The patient was admitted to our Institute after 2 months of symptoms onset. On physical examination, acute arthritis of the right elbow was present: it appeared painful and warm, without local erythema. Laboratory tests showed slight elevation of the acute phase reactants (C reactive protein 1.7 mg/dl, erythrocyte sedimentation rate 26 mm/h). Ultrasound revealed a distension of coronoid and olecranon recess with thickening of the synovial membrane. Arthrocentesis was performed: culture tests and cell count of synovial fluid ruled out a septic arthritis. Elbow magnetic resonance imaging (MRI) revealed a bone fragment detachment from the humeral condyle (Fig. 1a) and diagnosis of OCD was made.

Fig. 1
figure 1

Main features of our patient. Sagittal T2-weighted MRI of the right elbow shows joint distention, synovial thickening, and spongious edema of the humeral condyle with nidus (a, arrow tip). X-ray of the left hand shows bone age delay of 2 years with 4th metacarpal bone brachydactyly (b, arrow tip). CDC growth chart of the patient (c, T = target height). Family pedigree (d)

At physical examination, minor skeletal dysmorphisms were noted such as dolichocephaly, hypotelorism, arched palate and brachydactyly of the IV fingers. Moreover, the parents reported a previous episode of OCD at the right knee and pediatric endocrinological evaluations because of severe growth retardation (height always below − 2 SDS).
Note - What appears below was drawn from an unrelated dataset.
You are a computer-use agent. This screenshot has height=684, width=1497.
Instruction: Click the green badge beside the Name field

Notably, when the patient was aging 8 years, short stature was documented (height 112 cm, − 2.4 SDS): insulin tolerance test and L-arginin stimulation test disclosed blunted growth hormone (GH) response (3.16 ng/ml and 14.3 ng/ml maximum peak, respectively). Normal plasma concentration of insulin-like growth factor 1 was detected. Since growth retardation persisted, a further endocrinological evaluation was performed when he was 10 (height 121.4 cm, − 2.5 SDS). X-ray of the left hand revealed a bone age delay of 2 years according the Greulich and Pyle atlas, associated with brachydactyly of the 4th finger (Fig. 1b). Brain MRI showed a partially empty sella without anterior pituitary gland abnormalities. Since the insulin tolerance test showed a hypoglycemic-induced GH peak of 6.27 ng/ml, the diagnosis of isolated GH deficit was pointed out and recombinant human GH (rhGH) treatment started. Nonetheless, poor growth spurt and impaired height velocity rate (− 3.5 SDS) were documented despite the increasing dose of rhGH (Fig. 1c).
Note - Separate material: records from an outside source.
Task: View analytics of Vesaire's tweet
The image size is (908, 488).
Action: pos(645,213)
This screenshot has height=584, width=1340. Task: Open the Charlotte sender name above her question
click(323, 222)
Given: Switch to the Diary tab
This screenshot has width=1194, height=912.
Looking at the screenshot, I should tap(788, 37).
The patient was admitted to our Institute with a suspiction of septic arthritis; after the diagnosis of the elbow OCD, we critically re-evaluated the patient history. Namely, i) recurrent episodes of OCD, ii) short stature poorly responsive to the rhGH treatment, and iii) mild skeletal and facial dysmorphisms, led us to hypothesize a form of Aggrecanopathy.

Molecular analysis of the ACAN gene by Sanger sequencing revealed the novel missense variant c.6970 T > C, p.Trp2324Arg in the G3 domain of the protein. Intra-familial molecular analysis detected the same variant in the mother, who showed short stature (height 152 cm, − 1.7 SDS), and his two siblings who displayed short stature and brachydactyly, without history of OCD (Fig. 1d).

Since the c.7249G > A variant of the Aggrecan G3 domain has already been described in patients with OCD, short stature, and early-onset osteoarthritis [6], it seems reasonable to hypothesize that the ACAN missense variant can explain the overall clinical features of our patient and his family. Moreover, the atypical presentation of our patient highlights a possible role of this new ACAN gene variant in joint involvement.

In conclusion, we report a case of Aggrecanopathy where an inflammatory process of the joint mimicking a septic arthritis was the most significant symptom. A comprehensive paediatric evaluation focused on his clinical features (facial dysmorphisms, short stature, and brachydactily) led us to the correct diagnosis and to find other affected family members. Our findings suggest that Aggrecanopathies should be considered in children with familial short stature, poor growth spurt and recurrent inflammatory joint involvement.